**BRIEF**
Can you repeat each of these items word for word, without changing anything?

[Excerpt from a dataset]
^^^^^^^^
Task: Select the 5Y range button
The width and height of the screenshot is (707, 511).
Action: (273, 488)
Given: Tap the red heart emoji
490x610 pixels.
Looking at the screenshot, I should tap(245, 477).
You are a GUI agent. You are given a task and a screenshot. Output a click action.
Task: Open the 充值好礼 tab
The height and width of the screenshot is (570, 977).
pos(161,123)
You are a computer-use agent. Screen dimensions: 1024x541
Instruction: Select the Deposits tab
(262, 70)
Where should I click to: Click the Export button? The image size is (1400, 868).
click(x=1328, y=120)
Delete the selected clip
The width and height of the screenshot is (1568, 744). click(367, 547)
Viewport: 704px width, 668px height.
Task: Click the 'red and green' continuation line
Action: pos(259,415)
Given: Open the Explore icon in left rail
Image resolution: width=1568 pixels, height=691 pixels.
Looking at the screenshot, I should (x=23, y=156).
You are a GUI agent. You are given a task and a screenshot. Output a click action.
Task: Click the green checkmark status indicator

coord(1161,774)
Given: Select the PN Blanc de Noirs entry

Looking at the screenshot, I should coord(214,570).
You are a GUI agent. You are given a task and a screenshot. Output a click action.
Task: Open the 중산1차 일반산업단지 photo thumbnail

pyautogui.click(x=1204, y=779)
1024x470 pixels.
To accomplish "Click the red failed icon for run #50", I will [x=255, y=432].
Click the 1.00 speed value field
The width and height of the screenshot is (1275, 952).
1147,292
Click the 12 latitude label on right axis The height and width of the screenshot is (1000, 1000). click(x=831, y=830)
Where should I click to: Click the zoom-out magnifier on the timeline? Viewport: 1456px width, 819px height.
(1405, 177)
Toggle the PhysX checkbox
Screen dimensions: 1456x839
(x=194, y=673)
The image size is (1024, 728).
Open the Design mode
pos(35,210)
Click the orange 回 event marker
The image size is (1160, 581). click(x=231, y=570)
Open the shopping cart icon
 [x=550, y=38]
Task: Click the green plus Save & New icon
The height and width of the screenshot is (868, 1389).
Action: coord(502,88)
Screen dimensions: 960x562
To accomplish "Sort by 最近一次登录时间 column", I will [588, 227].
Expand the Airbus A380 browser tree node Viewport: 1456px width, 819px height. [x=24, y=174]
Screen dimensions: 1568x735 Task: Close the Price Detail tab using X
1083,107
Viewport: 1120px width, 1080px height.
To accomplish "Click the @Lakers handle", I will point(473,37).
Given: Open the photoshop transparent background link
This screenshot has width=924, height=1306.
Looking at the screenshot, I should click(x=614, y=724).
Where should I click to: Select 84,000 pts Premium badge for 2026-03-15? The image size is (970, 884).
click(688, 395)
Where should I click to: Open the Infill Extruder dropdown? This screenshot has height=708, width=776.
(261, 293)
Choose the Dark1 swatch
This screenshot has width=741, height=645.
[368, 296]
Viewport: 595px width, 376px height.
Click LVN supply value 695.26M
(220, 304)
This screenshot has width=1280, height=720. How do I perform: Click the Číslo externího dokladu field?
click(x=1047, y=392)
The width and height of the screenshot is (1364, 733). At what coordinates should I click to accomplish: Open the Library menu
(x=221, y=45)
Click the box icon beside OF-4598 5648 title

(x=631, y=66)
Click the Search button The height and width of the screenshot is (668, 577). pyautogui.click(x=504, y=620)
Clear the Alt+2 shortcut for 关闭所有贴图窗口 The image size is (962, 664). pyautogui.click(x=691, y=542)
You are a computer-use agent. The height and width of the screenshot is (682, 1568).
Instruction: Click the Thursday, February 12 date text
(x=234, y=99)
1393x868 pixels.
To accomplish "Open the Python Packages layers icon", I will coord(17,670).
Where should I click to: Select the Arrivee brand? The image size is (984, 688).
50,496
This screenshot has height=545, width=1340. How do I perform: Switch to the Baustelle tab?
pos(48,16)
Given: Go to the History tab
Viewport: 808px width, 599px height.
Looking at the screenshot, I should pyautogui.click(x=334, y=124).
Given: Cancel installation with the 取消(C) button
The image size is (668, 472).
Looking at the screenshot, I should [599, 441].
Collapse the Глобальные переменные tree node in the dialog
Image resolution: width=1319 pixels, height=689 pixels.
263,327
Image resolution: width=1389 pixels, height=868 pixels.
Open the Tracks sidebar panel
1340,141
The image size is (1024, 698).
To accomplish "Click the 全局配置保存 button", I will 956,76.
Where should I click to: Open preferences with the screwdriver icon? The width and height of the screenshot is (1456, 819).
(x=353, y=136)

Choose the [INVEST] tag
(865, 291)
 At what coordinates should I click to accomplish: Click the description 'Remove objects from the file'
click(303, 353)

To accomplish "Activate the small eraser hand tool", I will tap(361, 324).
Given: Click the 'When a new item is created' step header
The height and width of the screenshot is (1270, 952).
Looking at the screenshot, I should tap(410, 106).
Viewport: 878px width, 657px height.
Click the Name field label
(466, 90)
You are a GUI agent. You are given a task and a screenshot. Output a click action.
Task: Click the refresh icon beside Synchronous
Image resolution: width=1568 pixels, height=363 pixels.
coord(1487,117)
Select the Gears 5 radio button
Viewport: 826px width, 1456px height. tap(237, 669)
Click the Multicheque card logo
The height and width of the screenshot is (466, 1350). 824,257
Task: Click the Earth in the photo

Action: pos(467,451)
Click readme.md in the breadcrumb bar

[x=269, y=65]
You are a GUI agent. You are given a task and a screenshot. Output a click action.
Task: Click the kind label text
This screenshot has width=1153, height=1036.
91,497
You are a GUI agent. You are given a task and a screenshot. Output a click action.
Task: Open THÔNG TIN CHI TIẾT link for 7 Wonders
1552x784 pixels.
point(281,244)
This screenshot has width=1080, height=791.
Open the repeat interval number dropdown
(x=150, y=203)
^^^^^^^^
**ANSWER TO THE PROBLEM**
Task: Select the 5Y range button
The width and height of the screenshot is (707, 511).
Action: (273, 488)
Given: Tap the red heart emoji
490x610 pixels.
Looking at the screenshot, I should tap(245, 477).
You are a GUI agent. You are given a task and a screenshot. Output a click action.
Task: Open the 充值好礼 tab
The height and width of the screenshot is (570, 977).
pos(161,123)
You are a computer-use agent. Screen dimensions: 1024x541
Instruction: Select the Deposits tab
(262, 70)
Where should I click to: Click the Export button? The image size is (1400, 868).
click(x=1328, y=120)
Delete the selected clip
The width and height of the screenshot is (1568, 744). click(367, 547)
Viewport: 704px width, 668px height.
Task: Click the 'red and green' continuation line
Action: pos(259,415)
Given: Open the Explore icon in left rail
Image resolution: width=1568 pixels, height=691 pixels.
Looking at the screenshot, I should (x=23, y=156).
You are a GUI agent. You are given a task and a screenshot. Output a click action.
Task: Click the green checkmark status indicator

coord(1161,774)
Given: Select the PN Blanc de Noirs entry

Looking at the screenshot, I should coord(214,570).
You are a GUI agent. You are given a task and a screenshot. Output a click action.
Task: Open the 중산1차 일반산업단지 photo thumbnail

pyautogui.click(x=1204, y=779)
1024x470 pixels.
To accomplish "Click the red failed icon for run #50", I will [x=255, y=432].
Click the 1.00 speed value field
The width and height of the screenshot is (1275, 952).
1147,292
Click the 12 latitude label on right axis The height and width of the screenshot is (1000, 1000). click(x=831, y=830)
Where should I click to: Click the zoom-out magnifier on the timeline? Viewport: 1456px width, 819px height.
(1405, 177)
Toggle the PhysX checkbox
Screen dimensions: 1456x839
(x=194, y=673)
The image size is (1024, 728).
Open the Design mode
pos(35,210)
Click the orange 回 event marker
The image size is (1160, 581). click(x=231, y=570)
Open the shopping cart icon
 [x=550, y=38]
Task: Click the green plus Save & New icon
The height and width of the screenshot is (868, 1389).
Action: coord(502,88)
Screen dimensions: 960x562
To accomplish "Sort by 最近一次登录时间 column", I will [588, 227].
Expand the Airbus A380 browser tree node Viewport: 1456px width, 819px height. [x=24, y=174]
Screen dimensions: 1568x735 Task: Close the Price Detail tab using X
1083,107
Viewport: 1120px width, 1080px height.
To accomplish "Click the @Lakers handle", I will point(473,37).
Given: Open the photoshop transparent background link
This screenshot has width=924, height=1306.
Looking at the screenshot, I should click(x=614, y=724).
Where should I click to: Select 84,000 pts Premium badge for 2026-03-15? The image size is (970, 884).
click(688, 395)
Where should I click to: Open the Infill Extruder dropdown? This screenshot has height=708, width=776.
(261, 293)
Choose the Dark1 swatch
This screenshot has width=741, height=645.
[368, 296]
Viewport: 595px width, 376px height.
Click LVN supply value 695.26M
(220, 304)
This screenshot has width=1280, height=720. How do I perform: Click the Číslo externího dokladu field?
click(x=1047, y=392)
The width and height of the screenshot is (1364, 733). At what coordinates should I click to accomplish: Open the Library menu
(x=221, y=45)
Click the box icon beside OF-4598 5648 title

(x=631, y=66)
Click the Search button The height and width of the screenshot is (668, 577). pyautogui.click(x=504, y=620)
Clear the Alt+2 shortcut for 关闭所有贴图窗口 The image size is (962, 664). pyautogui.click(x=691, y=542)
You are a computer-use agent. The height and width of the screenshot is (682, 1568).
Instruction: Click the Thursday, February 12 date text
(x=234, y=99)
1393x868 pixels.
To accomplish "Open the Python Packages layers icon", I will coord(17,670).
Where should I click to: Select the Arrivee brand? The image size is (984, 688).
50,496
This screenshot has height=545, width=1340. How do I perform: Switch to the Baustelle tab?
pos(48,16)
Given: Go to the History tab
Viewport: 808px width, 599px height.
Looking at the screenshot, I should pyautogui.click(x=334, y=124).
Given: Cancel installation with the 取消(C) button
The image size is (668, 472).
Looking at the screenshot, I should [599, 441].
Collapse the Глобальные переменные tree node in the dialog
Image resolution: width=1319 pixels, height=689 pixels.
263,327
Image resolution: width=1389 pixels, height=868 pixels.
Open the Tracks sidebar panel
1340,141
The image size is (1024, 698).
To accomplish "Click the 全局配置保存 button", I will 956,76.
Where should I click to: Open preferences with the screwdriver icon? The width and height of the screenshot is (1456, 819).
(x=353, y=136)

Choose the [INVEST] tag
(865, 291)
 At what coordinates should I click to accomplish: Click the description 'Remove objects from the file'
click(303, 353)

To accomplish "Activate the small eraser hand tool", I will tap(361, 324).
Given: Click the 'When a new item is created' step header
The height and width of the screenshot is (1270, 952).
Looking at the screenshot, I should tap(410, 106).
Viewport: 878px width, 657px height.
Click the Name field label
(466, 90)
You are a GUI agent. You are given a task and a screenshot. Output a click action.
Task: Click the refresh icon beside Synchronous
Image resolution: width=1568 pixels, height=363 pixels.
coord(1487,117)
Select the Gears 5 radio button
Viewport: 826px width, 1456px height. tap(237, 669)
Click the Multicheque card logo
The height and width of the screenshot is (466, 1350). 824,257
Task: Click the Earth in the photo

Action: pos(467,451)
Click readme.md in the breadcrumb bar

[x=269, y=65]
You are a GUI agent. You are given a task and a screenshot. Output a click action.
Task: Click the kind label text
This screenshot has width=1153, height=1036.
91,497
You are a GUI agent. You are given a task and a screenshot. Output a click action.
Task: Open THÔNG TIN CHI TIẾT link for 7 Wonders
1552x784 pixels.
point(281,244)
This screenshot has width=1080, height=791.
Open the repeat interval number dropdown
(x=150, y=203)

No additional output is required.